> [WHAT THIS TASK INVOLVES]:
Resume the forum thread about setting crawler filters to scan a company intranet, picking up right after its last line.

> [TEXT SEGMENT]:
Page 1 of 1

Filter Help

Posted: Thu Jul 19, 2012 5:37 pm
by jdahlin
I am trying to scan our intranet.
I started off with "Scan Everything", "Stay within the full URL", and nothing for the "External Links".
But, instead of staying withing "intranet.companyName.org" it also went to "diretcory.companyName.org".

There are also a couple directories that I want to exclude and am having a hard time getting the filters set right.
1- I only want "http://intranet.companyName.org/" and no other subdomains.
2- exclude everything under "http://intranet.companyName.org/phone_directory/"
3- exclude scanning URLs like "http://intranet.companyName.org/news/articles/2012/11" or "http://intranet.companyName.org/news/articles/2011/1", but I do want files (they are all .html) that are contained in these directories. (The reason for preventing these directories from being scanned is because the crawler hangs on them... I believe this is due to our proxy settings.)

Thanks!

> [DATASET SECTION]:
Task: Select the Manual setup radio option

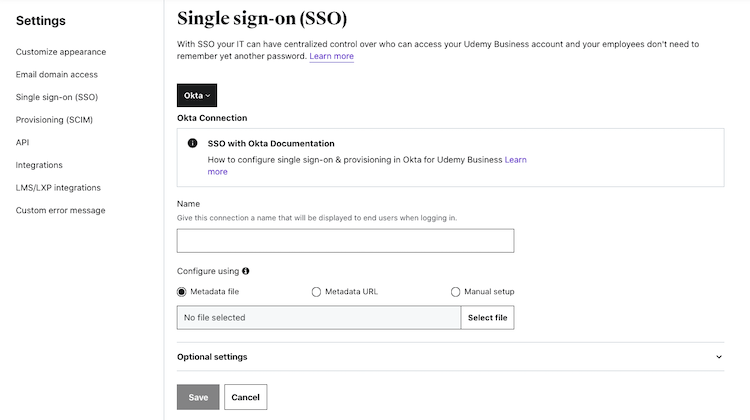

> [THE RESPONSE]:
Re: Filter Help

Posted: Thu Jul 19, 2012 6:41 pm
by Support
Ok, in this case, do not select to scan everything. Set Scan whole site and external links too. We'll let the filter decide what to scan. Then, add a filter to only scan what you want.

So, first, lets not scan /phone_directory/ directory, then, lets scan the news/articles for htm and html only, then, do not scan anything in news/articles/, then scan everything else in http://intranet.companyName.org/.

The way the filter works is, the first filter to have a match win, so the rest of the filters are ignored. here are the complete filters. Just change intranet.companyName.org to whatever it is...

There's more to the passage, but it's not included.